*EXERCISE:* Please copy out the items between the line holding "Image resolution: width=940" and the line holding "Action: [x=26, y=487]", inclusive, without changing a character.

::::

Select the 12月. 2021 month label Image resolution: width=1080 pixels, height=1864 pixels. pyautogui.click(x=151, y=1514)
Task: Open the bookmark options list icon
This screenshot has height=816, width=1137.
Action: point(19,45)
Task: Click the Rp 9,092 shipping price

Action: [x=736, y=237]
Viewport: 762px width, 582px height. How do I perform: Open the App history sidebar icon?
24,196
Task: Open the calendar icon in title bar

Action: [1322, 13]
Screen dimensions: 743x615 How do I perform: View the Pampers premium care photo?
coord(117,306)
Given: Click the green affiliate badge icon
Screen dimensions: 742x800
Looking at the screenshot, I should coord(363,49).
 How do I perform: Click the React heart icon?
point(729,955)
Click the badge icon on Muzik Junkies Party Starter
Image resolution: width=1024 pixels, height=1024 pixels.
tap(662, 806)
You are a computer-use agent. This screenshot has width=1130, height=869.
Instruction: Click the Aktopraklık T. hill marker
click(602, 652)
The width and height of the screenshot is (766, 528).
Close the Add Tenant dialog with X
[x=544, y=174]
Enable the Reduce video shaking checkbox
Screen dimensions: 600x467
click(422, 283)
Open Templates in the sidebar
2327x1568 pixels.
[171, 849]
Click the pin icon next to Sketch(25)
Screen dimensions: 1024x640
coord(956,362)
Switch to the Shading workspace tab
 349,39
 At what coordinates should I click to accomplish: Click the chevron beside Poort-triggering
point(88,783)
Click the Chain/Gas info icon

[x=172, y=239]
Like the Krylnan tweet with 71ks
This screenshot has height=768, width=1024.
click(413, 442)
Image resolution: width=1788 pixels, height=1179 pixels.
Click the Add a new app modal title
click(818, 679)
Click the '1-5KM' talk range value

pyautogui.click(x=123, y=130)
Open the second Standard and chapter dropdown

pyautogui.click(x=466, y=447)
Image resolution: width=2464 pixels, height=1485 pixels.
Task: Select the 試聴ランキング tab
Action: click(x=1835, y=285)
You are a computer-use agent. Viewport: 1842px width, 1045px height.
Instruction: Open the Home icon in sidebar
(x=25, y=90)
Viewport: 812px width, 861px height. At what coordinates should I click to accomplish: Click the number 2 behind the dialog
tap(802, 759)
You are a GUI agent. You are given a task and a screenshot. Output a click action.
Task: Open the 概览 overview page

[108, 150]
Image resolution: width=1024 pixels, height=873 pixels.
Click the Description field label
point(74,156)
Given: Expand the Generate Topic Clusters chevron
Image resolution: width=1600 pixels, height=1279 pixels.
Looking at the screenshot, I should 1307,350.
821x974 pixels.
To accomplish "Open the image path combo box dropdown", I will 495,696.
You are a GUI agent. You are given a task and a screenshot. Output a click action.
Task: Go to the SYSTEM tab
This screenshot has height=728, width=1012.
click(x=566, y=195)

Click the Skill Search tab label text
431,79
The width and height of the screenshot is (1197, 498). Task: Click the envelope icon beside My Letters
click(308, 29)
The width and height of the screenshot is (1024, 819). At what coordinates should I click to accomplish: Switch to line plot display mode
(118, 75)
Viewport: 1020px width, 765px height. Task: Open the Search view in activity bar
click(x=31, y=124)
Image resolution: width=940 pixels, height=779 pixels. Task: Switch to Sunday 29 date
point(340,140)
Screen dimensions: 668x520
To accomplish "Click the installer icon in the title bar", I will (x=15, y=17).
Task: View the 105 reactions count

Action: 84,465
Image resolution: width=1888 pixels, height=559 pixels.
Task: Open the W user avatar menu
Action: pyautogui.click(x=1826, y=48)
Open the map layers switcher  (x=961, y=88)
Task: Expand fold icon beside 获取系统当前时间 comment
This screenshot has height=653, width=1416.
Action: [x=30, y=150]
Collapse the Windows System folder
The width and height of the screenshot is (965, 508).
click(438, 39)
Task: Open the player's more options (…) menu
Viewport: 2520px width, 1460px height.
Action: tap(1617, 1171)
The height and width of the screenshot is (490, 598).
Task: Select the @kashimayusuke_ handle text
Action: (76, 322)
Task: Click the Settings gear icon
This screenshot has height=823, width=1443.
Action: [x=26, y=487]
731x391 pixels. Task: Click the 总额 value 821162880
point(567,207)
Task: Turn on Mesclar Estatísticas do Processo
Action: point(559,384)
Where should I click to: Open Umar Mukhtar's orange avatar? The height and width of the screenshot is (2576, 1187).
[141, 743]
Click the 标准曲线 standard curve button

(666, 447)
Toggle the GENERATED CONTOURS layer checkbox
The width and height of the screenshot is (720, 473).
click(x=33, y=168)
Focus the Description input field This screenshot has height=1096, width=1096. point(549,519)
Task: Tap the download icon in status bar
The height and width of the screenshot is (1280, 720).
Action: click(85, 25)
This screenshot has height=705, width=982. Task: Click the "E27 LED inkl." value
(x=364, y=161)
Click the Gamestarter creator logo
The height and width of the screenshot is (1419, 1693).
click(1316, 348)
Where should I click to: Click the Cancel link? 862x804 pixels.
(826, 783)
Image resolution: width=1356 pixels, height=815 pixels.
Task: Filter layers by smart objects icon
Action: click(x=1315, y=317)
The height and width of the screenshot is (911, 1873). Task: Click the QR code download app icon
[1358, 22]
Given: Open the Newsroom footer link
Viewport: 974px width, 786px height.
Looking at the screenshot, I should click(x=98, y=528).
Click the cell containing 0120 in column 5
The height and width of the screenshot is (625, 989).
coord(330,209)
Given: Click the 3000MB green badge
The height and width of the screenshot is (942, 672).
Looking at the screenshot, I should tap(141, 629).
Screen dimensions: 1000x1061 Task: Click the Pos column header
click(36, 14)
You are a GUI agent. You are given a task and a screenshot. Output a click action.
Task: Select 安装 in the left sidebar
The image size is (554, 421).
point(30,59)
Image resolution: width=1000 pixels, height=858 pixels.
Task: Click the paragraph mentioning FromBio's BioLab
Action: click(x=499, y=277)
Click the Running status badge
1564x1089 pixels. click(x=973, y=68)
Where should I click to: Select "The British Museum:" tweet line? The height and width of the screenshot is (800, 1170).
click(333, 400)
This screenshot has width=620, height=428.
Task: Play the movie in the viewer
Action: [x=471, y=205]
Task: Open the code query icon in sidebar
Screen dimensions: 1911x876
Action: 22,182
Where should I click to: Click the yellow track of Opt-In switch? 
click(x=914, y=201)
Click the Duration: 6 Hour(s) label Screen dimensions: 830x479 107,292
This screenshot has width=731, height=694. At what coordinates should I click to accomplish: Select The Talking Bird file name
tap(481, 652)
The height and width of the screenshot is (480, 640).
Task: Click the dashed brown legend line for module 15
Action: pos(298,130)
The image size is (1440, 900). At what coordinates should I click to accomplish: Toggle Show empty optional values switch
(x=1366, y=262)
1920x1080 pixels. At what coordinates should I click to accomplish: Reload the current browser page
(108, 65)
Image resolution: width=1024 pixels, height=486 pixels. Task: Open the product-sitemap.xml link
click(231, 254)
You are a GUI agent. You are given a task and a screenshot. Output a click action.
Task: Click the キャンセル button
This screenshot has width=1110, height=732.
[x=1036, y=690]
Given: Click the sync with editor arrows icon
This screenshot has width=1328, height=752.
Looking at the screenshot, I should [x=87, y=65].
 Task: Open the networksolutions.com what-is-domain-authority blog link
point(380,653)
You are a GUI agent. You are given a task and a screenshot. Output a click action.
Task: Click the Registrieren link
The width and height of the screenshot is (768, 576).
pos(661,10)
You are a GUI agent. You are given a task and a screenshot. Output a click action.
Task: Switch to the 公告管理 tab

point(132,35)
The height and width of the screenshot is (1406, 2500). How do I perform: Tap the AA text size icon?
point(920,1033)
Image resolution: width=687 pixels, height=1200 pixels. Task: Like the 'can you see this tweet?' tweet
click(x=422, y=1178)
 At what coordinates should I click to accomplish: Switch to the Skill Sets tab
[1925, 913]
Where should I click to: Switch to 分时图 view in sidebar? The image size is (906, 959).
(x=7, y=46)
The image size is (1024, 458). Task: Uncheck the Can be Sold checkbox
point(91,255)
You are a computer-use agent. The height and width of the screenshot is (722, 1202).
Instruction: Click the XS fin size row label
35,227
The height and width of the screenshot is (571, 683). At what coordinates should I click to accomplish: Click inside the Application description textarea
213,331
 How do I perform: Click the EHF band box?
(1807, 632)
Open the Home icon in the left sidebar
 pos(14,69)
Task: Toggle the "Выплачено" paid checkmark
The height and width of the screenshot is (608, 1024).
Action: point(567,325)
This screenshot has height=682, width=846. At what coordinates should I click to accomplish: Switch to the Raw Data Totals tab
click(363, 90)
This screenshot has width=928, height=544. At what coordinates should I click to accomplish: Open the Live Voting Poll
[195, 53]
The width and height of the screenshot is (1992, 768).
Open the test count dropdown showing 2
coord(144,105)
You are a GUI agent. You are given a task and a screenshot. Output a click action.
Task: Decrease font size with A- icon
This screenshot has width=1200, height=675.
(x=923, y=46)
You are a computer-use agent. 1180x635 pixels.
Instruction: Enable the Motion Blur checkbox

::::

*SOLUTION FOR THIS TASK:*
Image resolution: width=940 pixels, height=779 pixels. Task: Switch to Sunday 29 date
point(340,140)
Screen dimensions: 668x520
To accomplish "Click the installer icon in the title bar", I will (x=15, y=17).
Task: View the 105 reactions count

Action: 84,465
Image resolution: width=1888 pixels, height=559 pixels.
Task: Open the W user avatar menu
Action: pyautogui.click(x=1826, y=48)
Open the map layers switcher  (x=961, y=88)
Task: Expand fold icon beside 获取系统当前时间 comment
This screenshot has height=653, width=1416.
Action: [x=30, y=150]
Collapse the Windows System folder
The width and height of the screenshot is (965, 508).
click(438, 39)
Task: Open the player's more options (…) menu
Viewport: 2520px width, 1460px height.
Action: tap(1617, 1171)
The height and width of the screenshot is (490, 598).
Task: Select the @kashimayusuke_ handle text
Action: (76, 322)
Task: Click the Settings gear icon
This screenshot has height=823, width=1443.
Action: [x=26, y=487]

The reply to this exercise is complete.